• **Task requirements**
Rewrite the rows from the line containing "Select the 4552 permits value" through the last row, swapping "screenshot" for "capture" and leaving everything else unchanged.

• **Input data**
++++++

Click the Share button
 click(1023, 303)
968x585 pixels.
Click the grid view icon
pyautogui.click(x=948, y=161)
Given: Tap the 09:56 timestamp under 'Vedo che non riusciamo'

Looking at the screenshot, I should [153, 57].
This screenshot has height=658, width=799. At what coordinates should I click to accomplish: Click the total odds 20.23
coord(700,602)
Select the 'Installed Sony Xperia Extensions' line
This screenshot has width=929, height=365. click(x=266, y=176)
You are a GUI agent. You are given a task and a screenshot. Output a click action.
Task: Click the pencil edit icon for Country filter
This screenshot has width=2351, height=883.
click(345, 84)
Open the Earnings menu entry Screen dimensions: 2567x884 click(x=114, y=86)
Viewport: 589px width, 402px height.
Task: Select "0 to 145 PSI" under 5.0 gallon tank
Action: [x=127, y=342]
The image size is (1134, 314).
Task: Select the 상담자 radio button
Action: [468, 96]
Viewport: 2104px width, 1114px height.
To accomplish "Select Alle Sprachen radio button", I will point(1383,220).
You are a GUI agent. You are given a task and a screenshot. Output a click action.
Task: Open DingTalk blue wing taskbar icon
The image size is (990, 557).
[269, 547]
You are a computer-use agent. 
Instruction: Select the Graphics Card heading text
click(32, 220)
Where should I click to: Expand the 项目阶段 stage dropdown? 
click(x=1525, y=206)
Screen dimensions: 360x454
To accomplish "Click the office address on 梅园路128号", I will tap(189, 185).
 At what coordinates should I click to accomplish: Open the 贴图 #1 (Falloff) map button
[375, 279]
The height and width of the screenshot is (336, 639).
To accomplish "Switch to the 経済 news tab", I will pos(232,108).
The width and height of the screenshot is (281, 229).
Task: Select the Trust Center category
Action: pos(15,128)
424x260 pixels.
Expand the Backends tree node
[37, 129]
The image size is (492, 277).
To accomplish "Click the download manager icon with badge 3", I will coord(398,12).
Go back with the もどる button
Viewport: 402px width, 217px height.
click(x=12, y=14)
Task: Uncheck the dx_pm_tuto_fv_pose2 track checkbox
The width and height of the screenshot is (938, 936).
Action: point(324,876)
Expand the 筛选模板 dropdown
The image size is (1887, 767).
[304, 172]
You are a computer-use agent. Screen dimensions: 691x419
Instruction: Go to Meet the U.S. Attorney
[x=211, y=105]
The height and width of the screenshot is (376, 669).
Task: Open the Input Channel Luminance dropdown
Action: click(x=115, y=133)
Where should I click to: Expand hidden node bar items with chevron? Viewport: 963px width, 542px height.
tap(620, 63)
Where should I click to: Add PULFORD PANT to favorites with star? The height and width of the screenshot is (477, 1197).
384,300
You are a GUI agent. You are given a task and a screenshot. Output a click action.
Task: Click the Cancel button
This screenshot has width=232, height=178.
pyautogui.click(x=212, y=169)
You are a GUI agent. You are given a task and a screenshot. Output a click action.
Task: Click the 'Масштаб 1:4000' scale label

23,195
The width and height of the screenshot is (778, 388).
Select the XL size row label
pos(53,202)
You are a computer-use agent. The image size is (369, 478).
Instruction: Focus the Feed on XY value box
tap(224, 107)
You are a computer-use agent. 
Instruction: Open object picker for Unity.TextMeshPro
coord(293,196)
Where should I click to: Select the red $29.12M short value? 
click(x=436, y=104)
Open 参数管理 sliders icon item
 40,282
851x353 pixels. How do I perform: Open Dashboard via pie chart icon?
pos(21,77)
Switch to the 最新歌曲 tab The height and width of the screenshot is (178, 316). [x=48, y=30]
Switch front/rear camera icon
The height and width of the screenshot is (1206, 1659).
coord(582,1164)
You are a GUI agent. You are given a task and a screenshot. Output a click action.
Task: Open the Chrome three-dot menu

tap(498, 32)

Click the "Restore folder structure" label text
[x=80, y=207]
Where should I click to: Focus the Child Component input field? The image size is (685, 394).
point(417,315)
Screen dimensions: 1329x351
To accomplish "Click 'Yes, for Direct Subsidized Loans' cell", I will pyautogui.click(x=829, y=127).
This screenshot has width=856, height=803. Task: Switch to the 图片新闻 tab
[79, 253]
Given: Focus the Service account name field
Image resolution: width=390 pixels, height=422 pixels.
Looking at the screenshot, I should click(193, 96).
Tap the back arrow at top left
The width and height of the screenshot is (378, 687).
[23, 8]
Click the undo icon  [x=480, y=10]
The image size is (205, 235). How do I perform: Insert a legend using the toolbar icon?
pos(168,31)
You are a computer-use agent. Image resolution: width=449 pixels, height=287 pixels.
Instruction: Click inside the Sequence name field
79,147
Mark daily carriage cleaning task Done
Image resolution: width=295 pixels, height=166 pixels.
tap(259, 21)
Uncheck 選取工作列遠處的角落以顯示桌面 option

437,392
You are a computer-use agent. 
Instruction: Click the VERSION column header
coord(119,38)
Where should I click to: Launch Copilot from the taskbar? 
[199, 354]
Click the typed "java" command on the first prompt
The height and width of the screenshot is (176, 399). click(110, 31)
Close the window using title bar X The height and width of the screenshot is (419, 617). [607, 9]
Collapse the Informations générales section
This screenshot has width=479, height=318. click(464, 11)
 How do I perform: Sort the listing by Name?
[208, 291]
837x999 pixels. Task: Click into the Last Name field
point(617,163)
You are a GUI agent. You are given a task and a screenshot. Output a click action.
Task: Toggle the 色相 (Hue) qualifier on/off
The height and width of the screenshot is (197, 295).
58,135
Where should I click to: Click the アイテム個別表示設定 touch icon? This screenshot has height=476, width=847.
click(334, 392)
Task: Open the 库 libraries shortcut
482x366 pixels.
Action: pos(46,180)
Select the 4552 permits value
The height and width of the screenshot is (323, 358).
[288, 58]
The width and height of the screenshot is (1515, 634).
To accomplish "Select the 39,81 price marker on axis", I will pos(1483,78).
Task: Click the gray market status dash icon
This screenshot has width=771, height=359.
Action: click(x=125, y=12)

++++++

• **Exercise output**
Select the 4552 permits value
The height and width of the capture is (323, 358).
[288, 58]
The width and height of the capture is (1515, 634).
To accomplish "Select the 39,81 price marker on axis", I will pos(1483,78).
Task: Click the gray market status dash icon
This capture has width=771, height=359.
Action: click(x=125, y=12)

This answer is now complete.